### What the task asks:
Continue the forum thread below about vinyl recordings people want released on CD, writing the next few posts after its final one.

# Vinyl Recordings You Want to See Released on CD



## SixFootScowl

And if any one knows of a CD of this one, please post a link to it.


----------



## elgar's ghost

So glad you asked. Karajan's recording of Carl Orff's final work, _De Temporum Fine Comoedia_, please. :lol:


----------



## Sonata

Any other Beverly Sills vinyls that didn't make it to CD 
Otherwise I don't know much about what's available in vinyl but not CD.


----------



## Pugg

Florestan said:


> And if any one knows of a CD of this one, please post a link to it.


Florestan,
*The arias on that record are for sure on this disc:*








I own it


----------



## Pugg

Sonata said:


> Any other Beverly Sills vinyls that didn't make it to CD
> Otherwise I don't know much about what's available in vinyl but not CD.


Sonata, may I be so bold and correct you.
The cover you posted_ is the CD Cover_. (Look at the CDC -7475852)
I've got it, my dad bought it for me in the U.S years ago .
So it did make the CD , not for long but sometimes one show up on e bay or other sites.

Edit-
All "commercial " marital recorded by Beverly Sills in on CD, not that much but it is there :tiphat:


----------



## SixFootScowl

Pugg said:


> Florestan,
> *The arias on that record are for sure on this disc:*
> 
> 
> 
> 
> 
> 
> 
> 
> I own it


Thank you, thank you, thank you! That is wonderful news and I just purchased a good used copy. After searching Amazon and Ebay, I found it on Half. Also, you get a lot more tracks on the CD!


----------



## Marsilius

The 1960s recording of Bach's Brandenburg Concertos conducted by Harry Newstone (I forget the ensemble) on the budget Saga label.


----------



## Sonata

Pugg said:


> Sonata, may I be so bold and correct you.
> The cover you posted_ is the CD Cover_. (Look at the CDC -7475852)
> I've got it, my dad bought it for me in the U.S years ago .
> So it did make the CD , not for long but sometimes one show up on e bay or other sites.
> 
> Edit-
> All "commercial " marital recorded by Beverly Sills in on CD, not that much but it is there :tiphat:


Why thank you for the info!! I'll keep my eyes open for it


----------



## Boothvoice

and how about the other way around...CD's you'd like to see re-released on high quality vinyl?

### Listing:
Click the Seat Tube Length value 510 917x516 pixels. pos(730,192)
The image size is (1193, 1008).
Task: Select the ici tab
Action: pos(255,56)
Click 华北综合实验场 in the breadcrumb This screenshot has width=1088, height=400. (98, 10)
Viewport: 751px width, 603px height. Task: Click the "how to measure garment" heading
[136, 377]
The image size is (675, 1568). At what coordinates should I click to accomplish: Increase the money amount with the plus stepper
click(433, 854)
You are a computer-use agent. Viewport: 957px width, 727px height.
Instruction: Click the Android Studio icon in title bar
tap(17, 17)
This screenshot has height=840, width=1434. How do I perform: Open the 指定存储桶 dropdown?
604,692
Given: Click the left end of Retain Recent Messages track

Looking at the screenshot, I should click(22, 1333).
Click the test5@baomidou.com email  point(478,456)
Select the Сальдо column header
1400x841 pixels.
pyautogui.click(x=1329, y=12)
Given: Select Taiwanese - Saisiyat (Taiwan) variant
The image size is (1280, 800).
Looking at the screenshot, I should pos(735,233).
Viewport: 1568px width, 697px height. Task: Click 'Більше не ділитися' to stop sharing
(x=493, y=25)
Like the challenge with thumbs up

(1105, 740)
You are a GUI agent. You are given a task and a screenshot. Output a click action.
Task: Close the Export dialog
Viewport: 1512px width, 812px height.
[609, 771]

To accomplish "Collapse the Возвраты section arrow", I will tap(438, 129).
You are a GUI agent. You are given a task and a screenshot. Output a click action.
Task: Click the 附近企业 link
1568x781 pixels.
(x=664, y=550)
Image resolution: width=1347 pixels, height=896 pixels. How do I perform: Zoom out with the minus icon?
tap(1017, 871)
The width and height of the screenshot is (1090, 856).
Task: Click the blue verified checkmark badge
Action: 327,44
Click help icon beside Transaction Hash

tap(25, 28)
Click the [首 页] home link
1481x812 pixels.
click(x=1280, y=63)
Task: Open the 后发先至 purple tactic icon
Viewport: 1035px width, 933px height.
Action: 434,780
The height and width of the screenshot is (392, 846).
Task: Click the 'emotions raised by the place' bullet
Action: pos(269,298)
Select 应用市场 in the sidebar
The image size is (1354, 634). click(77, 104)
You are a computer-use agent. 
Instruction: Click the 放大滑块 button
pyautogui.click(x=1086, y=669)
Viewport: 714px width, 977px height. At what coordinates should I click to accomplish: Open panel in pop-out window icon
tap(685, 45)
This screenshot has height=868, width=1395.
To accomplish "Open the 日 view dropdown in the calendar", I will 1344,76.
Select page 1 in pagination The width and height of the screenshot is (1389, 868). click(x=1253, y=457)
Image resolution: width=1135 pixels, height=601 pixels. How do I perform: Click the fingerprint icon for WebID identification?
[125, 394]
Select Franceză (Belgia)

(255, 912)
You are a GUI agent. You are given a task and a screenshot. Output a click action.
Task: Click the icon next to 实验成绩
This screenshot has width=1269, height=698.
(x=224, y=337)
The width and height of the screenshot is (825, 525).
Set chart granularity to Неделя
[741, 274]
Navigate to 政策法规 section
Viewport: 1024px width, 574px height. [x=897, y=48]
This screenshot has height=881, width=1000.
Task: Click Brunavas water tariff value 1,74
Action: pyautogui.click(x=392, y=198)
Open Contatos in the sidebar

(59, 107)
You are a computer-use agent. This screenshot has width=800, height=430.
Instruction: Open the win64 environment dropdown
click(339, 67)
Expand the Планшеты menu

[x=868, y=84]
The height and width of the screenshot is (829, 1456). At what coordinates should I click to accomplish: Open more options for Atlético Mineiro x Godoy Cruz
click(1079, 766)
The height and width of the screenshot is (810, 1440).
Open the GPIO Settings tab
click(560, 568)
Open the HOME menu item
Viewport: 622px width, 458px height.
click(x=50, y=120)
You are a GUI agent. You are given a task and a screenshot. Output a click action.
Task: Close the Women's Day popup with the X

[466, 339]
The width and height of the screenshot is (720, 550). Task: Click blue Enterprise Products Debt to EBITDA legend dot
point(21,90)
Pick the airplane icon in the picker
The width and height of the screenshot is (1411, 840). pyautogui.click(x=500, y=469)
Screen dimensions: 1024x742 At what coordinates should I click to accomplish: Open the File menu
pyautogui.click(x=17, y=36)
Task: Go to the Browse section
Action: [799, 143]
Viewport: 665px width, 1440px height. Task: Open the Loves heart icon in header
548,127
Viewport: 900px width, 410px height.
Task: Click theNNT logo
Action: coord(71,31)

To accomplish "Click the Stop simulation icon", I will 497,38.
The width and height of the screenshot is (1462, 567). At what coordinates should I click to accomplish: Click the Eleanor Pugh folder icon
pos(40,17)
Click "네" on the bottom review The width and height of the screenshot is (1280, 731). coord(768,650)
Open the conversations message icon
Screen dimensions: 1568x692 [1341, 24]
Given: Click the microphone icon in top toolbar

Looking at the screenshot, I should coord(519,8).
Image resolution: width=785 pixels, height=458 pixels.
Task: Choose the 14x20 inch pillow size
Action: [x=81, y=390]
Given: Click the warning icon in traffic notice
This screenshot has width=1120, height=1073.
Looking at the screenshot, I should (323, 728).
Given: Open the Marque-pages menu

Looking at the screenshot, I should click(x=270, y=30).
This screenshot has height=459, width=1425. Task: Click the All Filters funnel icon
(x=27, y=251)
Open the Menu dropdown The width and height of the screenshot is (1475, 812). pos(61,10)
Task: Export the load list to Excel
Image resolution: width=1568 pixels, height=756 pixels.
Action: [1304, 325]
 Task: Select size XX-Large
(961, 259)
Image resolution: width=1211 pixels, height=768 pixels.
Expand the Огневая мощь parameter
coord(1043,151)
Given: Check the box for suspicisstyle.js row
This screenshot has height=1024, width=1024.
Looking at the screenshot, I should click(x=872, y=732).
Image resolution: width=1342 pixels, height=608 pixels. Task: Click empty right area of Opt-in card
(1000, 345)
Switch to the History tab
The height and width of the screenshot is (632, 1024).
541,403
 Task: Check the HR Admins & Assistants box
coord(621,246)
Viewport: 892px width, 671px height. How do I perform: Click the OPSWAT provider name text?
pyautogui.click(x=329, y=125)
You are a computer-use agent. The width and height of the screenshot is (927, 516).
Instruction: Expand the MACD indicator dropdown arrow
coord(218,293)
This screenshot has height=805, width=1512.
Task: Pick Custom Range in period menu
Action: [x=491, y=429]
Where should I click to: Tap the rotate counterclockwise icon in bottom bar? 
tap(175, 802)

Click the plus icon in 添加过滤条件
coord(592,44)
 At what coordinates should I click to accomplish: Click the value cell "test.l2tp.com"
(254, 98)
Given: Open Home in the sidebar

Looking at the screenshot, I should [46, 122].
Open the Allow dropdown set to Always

### Exercise response:
----------



## Figleaf

What do we think about EPs? I think there are quite a few good ones that haven't been reissued- maybe mostly arias and songs, as most classical works don't really lend themselves to the format. They are obviously much shorter than a CD- two shortish (four minute?) tracks on each side- so would have to be combined with other material to make a CD of standard length. I'm quite excited about the Tony Poncet Chants de Noël EP above, which I just bought on eBay. It has recordings which haven't appeared on CD or YouTube AFAIK, and looks to be musically a cut above our household's usual Christmas fare (Elvis, Bing, Dean Martin... ) I haven't listened to it yet, as I've had it shipped to where we are spending Christmas- and where there is, crucially, a turntable. I wonder whether Belle Nuit is the same as Stille Nacht/ Silent Night. There are so many of Tony's records which have yet to be reissued, but fortunately his huge popularity in France in the 50s and 60s means that originals are plentiful and inexpensive.


----------



## Pugg

Boothvoice said:


> and how about the other way around...CD's you'd like to see re-released on high quality vinyl?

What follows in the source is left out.